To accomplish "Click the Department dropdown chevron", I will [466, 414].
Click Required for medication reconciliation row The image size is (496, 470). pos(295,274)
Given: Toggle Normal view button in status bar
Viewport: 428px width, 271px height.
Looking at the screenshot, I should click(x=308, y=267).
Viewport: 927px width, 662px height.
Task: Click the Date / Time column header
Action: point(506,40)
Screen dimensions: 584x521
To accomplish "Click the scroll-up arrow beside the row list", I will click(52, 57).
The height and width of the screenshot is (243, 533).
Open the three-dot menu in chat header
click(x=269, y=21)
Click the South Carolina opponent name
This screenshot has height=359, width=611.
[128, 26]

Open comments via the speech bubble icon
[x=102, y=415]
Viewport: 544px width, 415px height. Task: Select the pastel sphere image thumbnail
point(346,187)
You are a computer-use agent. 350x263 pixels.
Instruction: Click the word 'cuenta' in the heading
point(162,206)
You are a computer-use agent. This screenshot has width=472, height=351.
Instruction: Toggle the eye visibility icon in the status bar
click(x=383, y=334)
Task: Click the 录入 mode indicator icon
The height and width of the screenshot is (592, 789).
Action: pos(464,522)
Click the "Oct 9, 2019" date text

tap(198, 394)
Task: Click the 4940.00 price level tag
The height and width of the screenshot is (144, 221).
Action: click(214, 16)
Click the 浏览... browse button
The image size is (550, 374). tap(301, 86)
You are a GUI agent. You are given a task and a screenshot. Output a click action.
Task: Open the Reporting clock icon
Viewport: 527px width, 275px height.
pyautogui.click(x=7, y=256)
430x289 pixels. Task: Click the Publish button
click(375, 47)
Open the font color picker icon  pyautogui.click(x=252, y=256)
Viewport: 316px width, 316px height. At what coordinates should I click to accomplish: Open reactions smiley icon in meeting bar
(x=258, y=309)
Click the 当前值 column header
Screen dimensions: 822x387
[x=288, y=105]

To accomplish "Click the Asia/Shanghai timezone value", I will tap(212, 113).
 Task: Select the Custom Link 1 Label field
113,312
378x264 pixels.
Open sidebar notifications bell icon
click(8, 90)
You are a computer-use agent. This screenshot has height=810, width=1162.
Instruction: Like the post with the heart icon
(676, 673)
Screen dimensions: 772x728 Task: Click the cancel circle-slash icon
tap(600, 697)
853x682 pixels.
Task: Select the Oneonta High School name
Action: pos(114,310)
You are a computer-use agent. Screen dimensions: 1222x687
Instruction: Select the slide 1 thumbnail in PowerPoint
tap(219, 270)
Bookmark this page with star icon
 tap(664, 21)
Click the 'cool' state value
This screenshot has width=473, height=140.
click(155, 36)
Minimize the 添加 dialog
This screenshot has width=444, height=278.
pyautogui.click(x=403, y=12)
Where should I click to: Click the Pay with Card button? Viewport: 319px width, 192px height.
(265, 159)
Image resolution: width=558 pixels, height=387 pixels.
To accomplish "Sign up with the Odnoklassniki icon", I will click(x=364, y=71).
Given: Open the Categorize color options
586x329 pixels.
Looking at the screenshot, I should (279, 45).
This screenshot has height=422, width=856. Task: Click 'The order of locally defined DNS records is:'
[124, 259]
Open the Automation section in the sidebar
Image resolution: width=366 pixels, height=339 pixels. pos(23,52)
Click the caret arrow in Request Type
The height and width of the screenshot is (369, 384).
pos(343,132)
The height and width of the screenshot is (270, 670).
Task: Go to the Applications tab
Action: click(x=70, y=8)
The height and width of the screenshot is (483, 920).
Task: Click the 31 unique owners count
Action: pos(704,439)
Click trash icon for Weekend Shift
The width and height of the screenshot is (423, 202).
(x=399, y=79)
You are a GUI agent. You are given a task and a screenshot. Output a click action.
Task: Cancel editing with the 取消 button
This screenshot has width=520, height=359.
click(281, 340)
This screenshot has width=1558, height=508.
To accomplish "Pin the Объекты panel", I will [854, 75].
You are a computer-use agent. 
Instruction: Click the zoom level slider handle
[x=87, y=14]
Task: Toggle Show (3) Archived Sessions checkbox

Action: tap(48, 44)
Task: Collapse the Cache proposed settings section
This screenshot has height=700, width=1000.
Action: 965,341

________________________

## [EXERCISE DIRECTIONS]
Copy every line of the records above exactly.

## [FINAL ANSWER]
To accomplish "Click the Department dropdown chevron", I will [466, 414].
Click Required for medication reconciliation row The image size is (496, 470). pos(295,274)
Given: Toggle Normal view button in status bar
Viewport: 428px width, 271px height.
Looking at the screenshot, I should click(x=308, y=267).
Viewport: 927px width, 662px height.
Task: Click the Date / Time column header
Action: point(506,40)
Screen dimensions: 584x521
To accomplish "Click the scroll-up arrow beside the row list", I will click(52, 57).
The height and width of the screenshot is (243, 533).
Open the three-dot menu in chat header
click(x=269, y=21)
Click the South Carolina opponent name
This screenshot has height=359, width=611.
[128, 26]

Open comments via the speech bubble icon
[x=102, y=415]
Viewport: 544px width, 415px height. Task: Select the pastel sphere image thumbnail
point(346,187)
You are a computer-use agent. 350x263 pixels.
Instruction: Click the word 'cuenta' in the heading
point(162,206)
You are a computer-use agent. This screenshot has width=472, height=351.
Instruction: Toggle the eye visibility icon in the status bar
click(x=383, y=334)
Task: Click the 录入 mode indicator icon
The height and width of the screenshot is (592, 789).
Action: pos(464,522)
Click the "Oct 9, 2019" date text

tap(198, 394)
Task: Click the 4940.00 price level tag
The height and width of the screenshot is (144, 221).
Action: click(214, 16)
Click the 浏览... browse button
The image size is (550, 374). tap(301, 86)
You are a GUI agent. You are given a task and a screenshot. Output a click action.
Task: Open the Reporting clock icon
Viewport: 527px width, 275px height.
pyautogui.click(x=7, y=256)
430x289 pixels. Task: Click the Publish button
click(375, 47)
Open the font color picker icon  pyautogui.click(x=252, y=256)
Viewport: 316px width, 316px height. At what coordinates should I click to accomplish: Open reactions smiley icon in meeting bar
(x=258, y=309)
Click the 当前值 column header
Screen dimensions: 822x387
[x=288, y=105]

To accomplish "Click the Asia/Shanghai timezone value", I will tap(212, 113).
 Task: Select the Custom Link 1 Label field
113,312
378x264 pixels.
Open sidebar notifications bell icon
click(8, 90)
You are a computer-use agent. This screenshot has height=810, width=1162.
Instruction: Like the post with the heart icon
(676, 673)
Screen dimensions: 772x728 Task: Click the cancel circle-slash icon
tap(600, 697)
853x682 pixels.
Task: Select the Oneonta High School name
Action: pos(114,310)
You are a computer-use agent. Screen dimensions: 1222x687
Instruction: Select the slide 1 thumbnail in PowerPoint
tap(219, 270)
Bookmark this page with star icon
 tap(664, 21)
Click the 'cool' state value
This screenshot has width=473, height=140.
click(155, 36)
Minimize the 添加 dialog
This screenshot has width=444, height=278.
pyautogui.click(x=403, y=12)
Where should I click to: Click the Pay with Card button? Viewport: 319px width, 192px height.
(265, 159)
Image resolution: width=558 pixels, height=387 pixels.
To accomplish "Sign up with the Odnoklassniki icon", I will click(x=364, y=71).
Given: Open the Categorize color options
586x329 pixels.
Looking at the screenshot, I should (279, 45).
This screenshot has height=422, width=856. Task: Click 'The order of locally defined DNS records is:'
[124, 259]
Open the Automation section in the sidebar
Image resolution: width=366 pixels, height=339 pixels. pos(23,52)
Click the caret arrow in Request Type
The height and width of the screenshot is (369, 384).
pos(343,132)
The height and width of the screenshot is (270, 670).
Task: Go to the Applications tab
Action: click(x=70, y=8)
The height and width of the screenshot is (483, 920).
Task: Click the 31 unique owners count
Action: pos(704,439)
Click trash icon for Weekend Shift
The width and height of the screenshot is (423, 202).
(x=399, y=79)
You are a GUI agent. You are given a task and a screenshot. Output a click action.
Task: Cancel editing with the 取消 button
This screenshot has width=520, height=359.
click(281, 340)
This screenshot has width=1558, height=508.
To accomplish "Pin the Объекты panel", I will [854, 75].
You are a computer-use agent. 
Instruction: Click the zoom level slider handle
[x=87, y=14]
Task: Toggle Show (3) Archived Sessions checkbox

Action: tap(48, 44)
Task: Collapse the Cache proposed settings section
This screenshot has height=700, width=1000.
Action: 965,341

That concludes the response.